No sé por qué me enseñó aquello, ni tampoco sé qué piedra daba a aquellas nubes su opalescencia lechosa, ni tampoco sé qué gema de un azul brillante era la que formaba el huevo en sí, pero Fabergé me dijo que llevaba un año trabajando en aquel regalo, y que había sido designado para honrar el cumpleaños del zarevich. El rostro de Fabergé se sonrojó, bajó la vista, y mirándome a mí por encima de las delicadas aletas de su nariz y volviendo la vista a los huevos, empezó a ensalzar sus virtudes. Las líneas grabadas en la superficie del azul luminoso, dijo, bosquejaban las líneas de la longitud y latitud de la Tierra, y los diminutos diamantes incrustados a lo largo de esos radios hacían guiños como las constelaciones que resplandecían en el hemisferio norte el día de principios de agosto que nació el zarevich. Ese huevo marcaba la fortuna de su nacimiento, dijo Fabergé, y esas estrellas contaban su destino: gobernar sobre una sexta parte del mundo.
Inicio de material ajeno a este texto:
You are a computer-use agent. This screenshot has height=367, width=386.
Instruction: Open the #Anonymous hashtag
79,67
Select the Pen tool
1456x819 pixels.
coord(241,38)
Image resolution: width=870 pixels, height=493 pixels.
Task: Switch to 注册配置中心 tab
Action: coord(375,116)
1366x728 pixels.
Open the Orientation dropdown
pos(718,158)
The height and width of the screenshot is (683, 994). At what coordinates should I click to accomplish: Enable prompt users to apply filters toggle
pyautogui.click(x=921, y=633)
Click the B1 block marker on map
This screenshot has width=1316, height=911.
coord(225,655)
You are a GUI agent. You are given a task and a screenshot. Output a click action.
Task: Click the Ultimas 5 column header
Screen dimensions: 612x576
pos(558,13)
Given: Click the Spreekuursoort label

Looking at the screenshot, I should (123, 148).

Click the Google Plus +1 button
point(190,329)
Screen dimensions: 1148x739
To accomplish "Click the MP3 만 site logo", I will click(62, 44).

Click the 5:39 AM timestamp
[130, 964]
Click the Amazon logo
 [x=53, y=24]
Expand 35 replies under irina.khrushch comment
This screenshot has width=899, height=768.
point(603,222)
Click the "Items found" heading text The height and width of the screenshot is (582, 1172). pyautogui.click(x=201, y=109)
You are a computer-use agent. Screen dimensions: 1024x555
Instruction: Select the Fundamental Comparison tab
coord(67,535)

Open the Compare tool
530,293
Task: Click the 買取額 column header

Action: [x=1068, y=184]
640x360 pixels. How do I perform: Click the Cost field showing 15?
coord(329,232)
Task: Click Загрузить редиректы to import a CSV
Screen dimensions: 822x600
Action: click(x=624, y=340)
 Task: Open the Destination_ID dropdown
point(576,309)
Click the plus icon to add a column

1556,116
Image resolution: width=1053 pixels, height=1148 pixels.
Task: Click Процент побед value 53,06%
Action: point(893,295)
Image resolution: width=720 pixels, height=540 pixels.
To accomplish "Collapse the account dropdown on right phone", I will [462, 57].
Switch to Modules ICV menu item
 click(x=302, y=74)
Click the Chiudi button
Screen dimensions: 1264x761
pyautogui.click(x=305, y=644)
Fabergé insinuó con sus dedos el disco de oro que como un anillo de Saturno habría rodeado aquel pequeño planeta, con su fina superficie también cubierta de diamantes incrustados. Habría sido el huevo más magnífico, más conmovedor, más significativo jamás presentado al zar, y los ojos de Fabergé estaban rebosantes de lágrimas porque la Revolución había frustrado la presentación de su obra maestra. Ahora, su huevo sería enterrado en su caja de embalaje rellena de serrín, se cerraría la tapa, la caja se enviaría al olvido, entre el caos de este país dejado de la mano de Dios, y acabaría en un tren requisado en el levantamiento de alguna provincia, en el húmedo sótano de algún edificio municipal requisado, en la rústica choza de algún campesino, donde tendría que esperar a ser redescubierto.